Rank | Team | Delta |
---|---|---|
1 | Connecticut | |
2 | North Carolina | |
3 | Pittsburgh | 1 |
4 | Oklahoma | 2 |
5 | Duke | 2 |
6 | Memphis | 1 |
7 | Michigan St. | 3 |
8 | Louisville | 10 |
9 | Clemson | |
10 | Missouri | 6 |
11 | Kansas | 8 |
12 | Xavier | |
13 | Illinois | 10 |
14 | Wake Forest | 7 |
15 | Villanova | 2 |
16 | Marquette | 3 |
17 | Gonzaga | 8 |
18 | Washington | |
19 | Butler | 8 |
20 | Arizona St. | 4 |
21 | Louisiana St. | 1 |
22 | Utah St. | 7 |
23 | Davidson | 2 |
24 | Dayton | 10 |
25 | Utah | |
Last week's ballot |
Dropped Out: UCLA (#8), Florida (#22).
Unlike last week, there's a methodology and a philosophy. Last week I rolled in from my ski trip at 8 at night, sat down, and threw the thing together, so I was afraid I'd see all these new faces on the ballot and win the Mr. Schizo award or whatever gets handed out in the Blogpoll writeup as a reward/punishment for uber-rejiggering of your ballot. Only two teams means I must have sorta done something right last week.

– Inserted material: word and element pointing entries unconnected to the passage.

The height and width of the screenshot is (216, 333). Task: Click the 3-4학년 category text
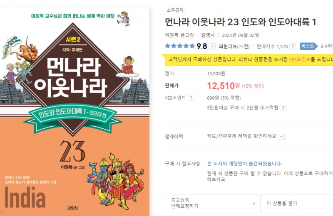coord(327,46)
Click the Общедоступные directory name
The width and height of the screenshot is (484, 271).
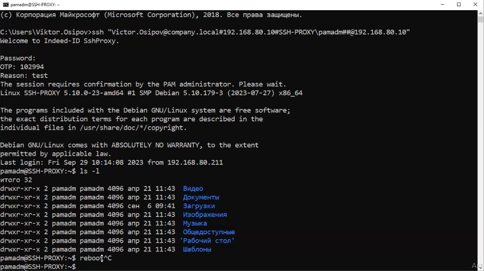209,232
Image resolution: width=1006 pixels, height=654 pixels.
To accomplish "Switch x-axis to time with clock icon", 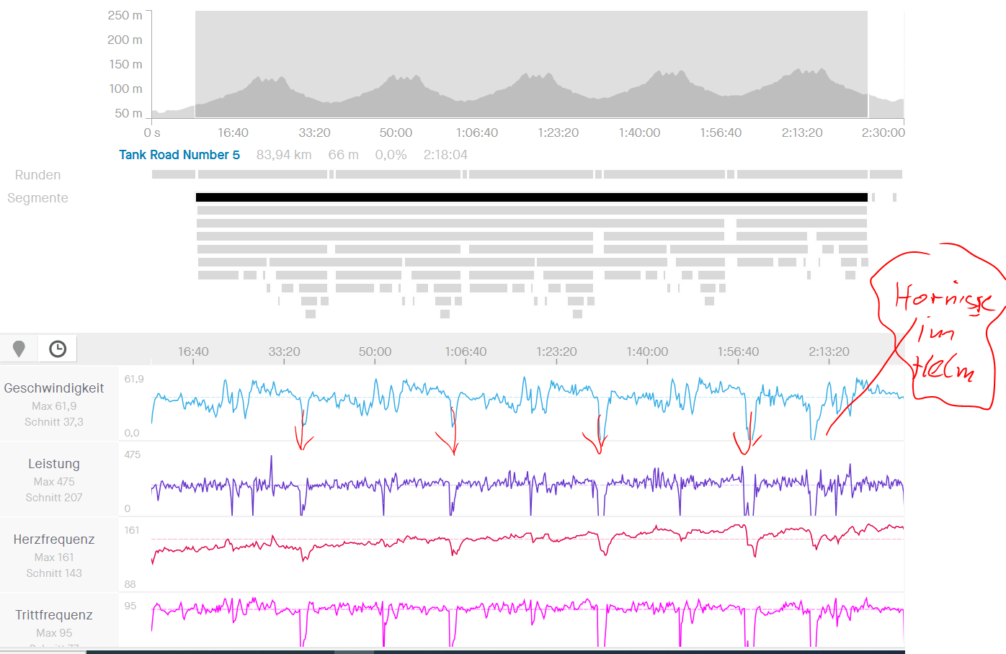I will click(x=58, y=349).
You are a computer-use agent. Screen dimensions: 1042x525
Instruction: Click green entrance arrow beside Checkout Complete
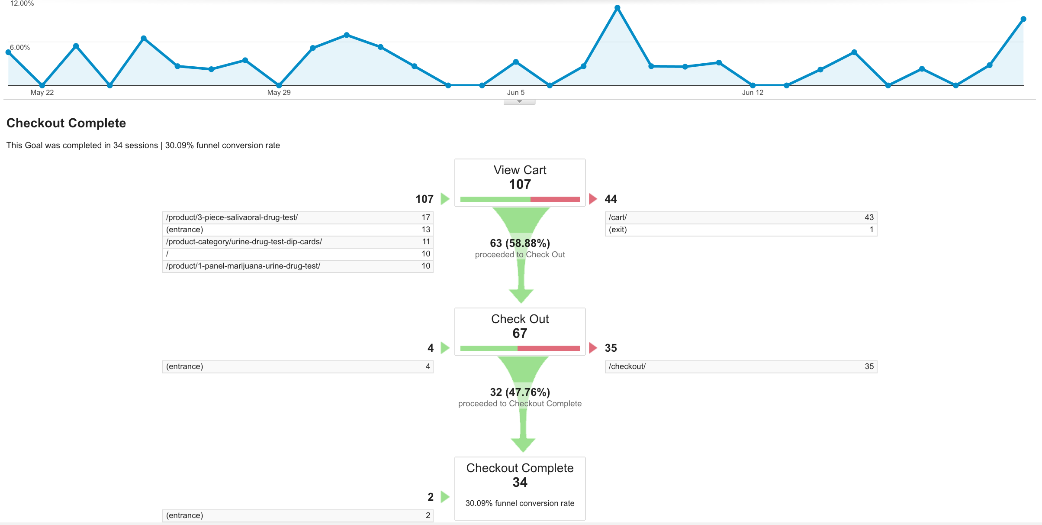click(445, 497)
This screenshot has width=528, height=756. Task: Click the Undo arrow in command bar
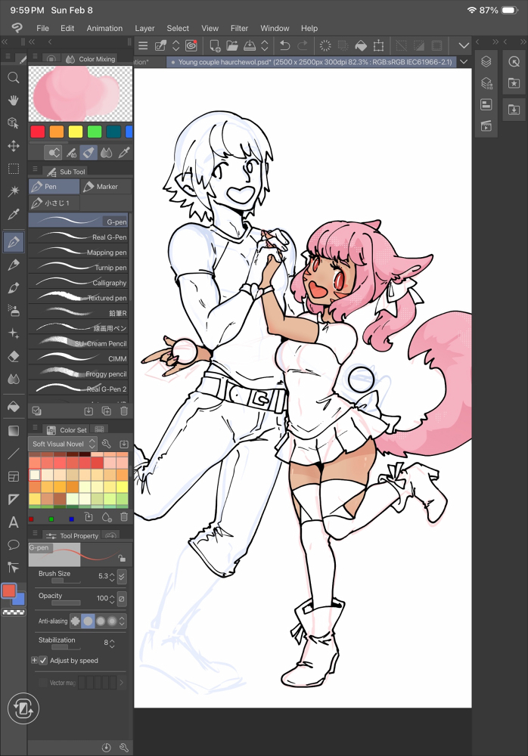[285, 46]
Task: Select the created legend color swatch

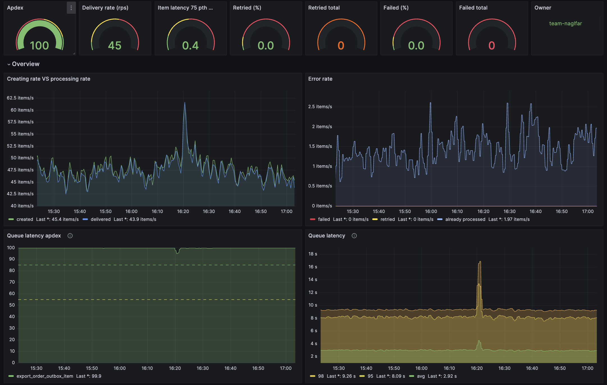Action: [x=11, y=219]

First, I looked at the top 40 teams in the RPI, Sagarin, and Pomeroy ratings; if a team doesn't show up in at least one of those top 40s, it's not worth a look. That leaves about 55 teams.
Then I got rid of all the teams that had pretty shaky records. For example: all three rankings systems have West Virginia jacked up pretty high - Pomeroy has them 6th - but their resume consists mainly of beating Villanova at home, two other ranked teams (OSU and Georgetown) that got bumped from here for the same reason (shaky records) and a lot of losses to good teams. That's way more bubblicious than their computer rankings say.

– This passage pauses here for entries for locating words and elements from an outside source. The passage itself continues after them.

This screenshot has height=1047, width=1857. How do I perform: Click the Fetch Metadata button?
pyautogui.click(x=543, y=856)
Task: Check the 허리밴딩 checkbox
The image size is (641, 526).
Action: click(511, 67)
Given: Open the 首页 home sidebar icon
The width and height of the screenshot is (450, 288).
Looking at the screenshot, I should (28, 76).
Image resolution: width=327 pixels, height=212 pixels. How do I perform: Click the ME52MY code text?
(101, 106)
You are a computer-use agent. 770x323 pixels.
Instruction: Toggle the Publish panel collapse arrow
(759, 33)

Whatever teams are left that all three ranking systems think are top-25 get "autobids" and are then ranked amongst themselves. This is where I start looking at who you beat and who you lost to, etc. This is also where the conference rankings come in. I used Sagarin's. Rather than spend all afternoon figuring out whether beating TFSU is better than beating South Carolina, I take the semi-lazy way out and call a 6-4 record in the ACC better than the same in the SEC. This is, for example, why you don't see Florida any more.

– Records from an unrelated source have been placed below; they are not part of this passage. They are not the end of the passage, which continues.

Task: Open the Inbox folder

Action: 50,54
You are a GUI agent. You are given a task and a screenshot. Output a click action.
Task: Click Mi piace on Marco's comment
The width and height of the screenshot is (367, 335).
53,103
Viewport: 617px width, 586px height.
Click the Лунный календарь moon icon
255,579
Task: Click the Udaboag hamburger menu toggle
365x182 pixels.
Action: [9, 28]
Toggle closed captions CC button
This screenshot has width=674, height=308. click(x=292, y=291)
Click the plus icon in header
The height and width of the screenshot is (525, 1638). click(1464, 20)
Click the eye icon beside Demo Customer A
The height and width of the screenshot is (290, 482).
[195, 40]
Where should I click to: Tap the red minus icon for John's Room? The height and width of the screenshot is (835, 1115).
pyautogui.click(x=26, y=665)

After that there's a pool left of about 25 teams to fill out the last 10 or so spots. Philosophy takes over here, and I'll freely admit that these aren't necessarily the "best" 25 teams in the country at this point. If I wanted that, I'd just get superlazy and stop at the ranking averages. Top 25 by average win! So, sure, could California, who I omitted, beat LSU? Could Purdue beat Utah State? Very possibly. But LSU, Utah State, Utah, etc. are in much better shape for getting to the Big Dance than the mid-good teams in the power conferences. They've also done a lot more winning. Therefore I'm more inclined to rank 'em. The line gets drawn at the extremes, like Siena, but in general, a team that's 24-2 ought to be rewarded and ranked, even if they didn't quite make the KenPom top 50.
UPDATE: per the below comment, which makes sense, I've rejiggered the Pac-10 teams a bit. I didn't really take last week's results into account when moving teams up and down because I started this week's rankings with a clean slate and the assumption that last week's might have been a bit hasty. But now that you mention it, Anonymous, there's really no reason UCLA should be ranked and ASU not. In fact there's really no compelling case UCLA should be ranked at all as they seem to be no better than third best (at best) in the Pac-10.
Also punished Clemson and Duke a spot each and Butler two spots for losing Sunday.
1 comment:
Dropping ASU out after they beat UCLA? Interesting.